Na Câmara dos Deputados, a quarta-feira (1º) amanhece em ritmo de contagem regressiva.
O plenário se prepara para votar um projeto de lei que pode redesenhar a relação dos brasileiros com o Imposto de Renda.
A proposta isenta de tributação quem recebe até R$ 5.000 mensais e reduz o peso do imposto para aqueles que ganham entre R$ 5.000,01 e R$ 7.350,00.
Entre discursos, bastidores e articulações, o deputado federal maranhense Márcio Jerry (PCdoB) tem usado sua voz e redes sociais para sublinhar a importância da medida.
“Trata-se de uma proposta do Governo Federal, sob a liderança do Presidente Lula, que foi debatida em uma comissão especial, resultando em um relatório bem elaborado e amplamente consensual.” Disse ele.
O pano de fundo é uma disputa de narrativas em torno da compensação.
O governo propôs a criação de um imposto mínimo de 10% sobre a alta renda, mirando 141 mil contribuintes que, graças a rendimentos isentos, pagam em média apenas 2,5% de alíquota efetiva.
Um contraste com categorias como policiais (9,8%) e professores (9,6%), que carregam nas costas a desproporção de um sistema tributário historicamente desigual.
Márcio Jerry, atento ao simbolismo da votação, defende que não há espaço para distrações: “Não há necessidade, nem justificativa, de desviar o foco da votação deste projeto essencial para debater a anistia relacionada aos eventos de janeiro de 2023." Pontuou o deputado.
Seja no corredor da Câmara ou em sua base eleitoral no Maranhão, o deputado aposta na aprovação como um marco de justiça tributária e avanço institucional.
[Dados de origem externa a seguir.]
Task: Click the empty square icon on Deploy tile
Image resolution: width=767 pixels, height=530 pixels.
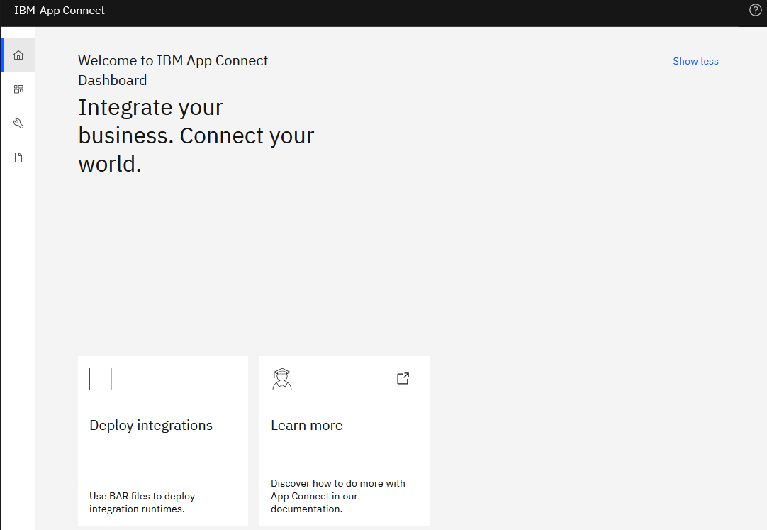Action: tap(101, 379)
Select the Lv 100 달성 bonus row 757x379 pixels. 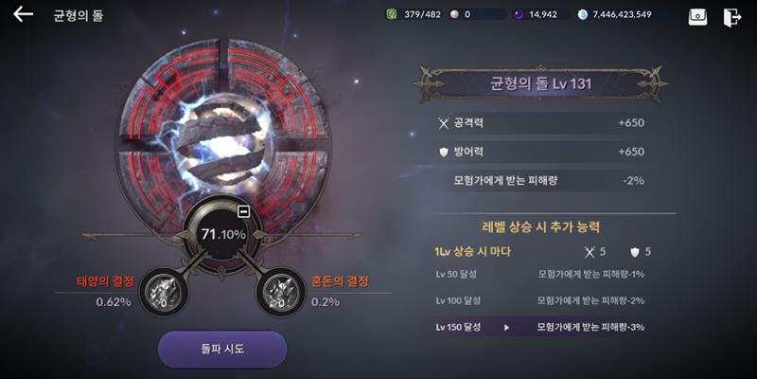tap(540, 300)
A expectativa é que a noite de quarta-feira se encerre com celebração:
“Amanhã celebraremos mais um avanço institucional e na legislação brasileira”, projeta.
O que está em jogo, nas palavras de Jerry, é o compromisso de não decepcionar o Brasil.
Enquanto a isenção na base da pirâmide é consenso entre parlamentares, o imposto mínimo é alvo de resistências. Pelo menos duas siglas de oposição ao governo (PL, partido do ex-presidente Jair Bolsonaro, e Novo) devem apresentar destaques para que esse ponto seja alvo de uma votação específica —o que vai obrigar o governo a arregimentar votos e garantir apoio de ao menos metade dos presentes na sessão.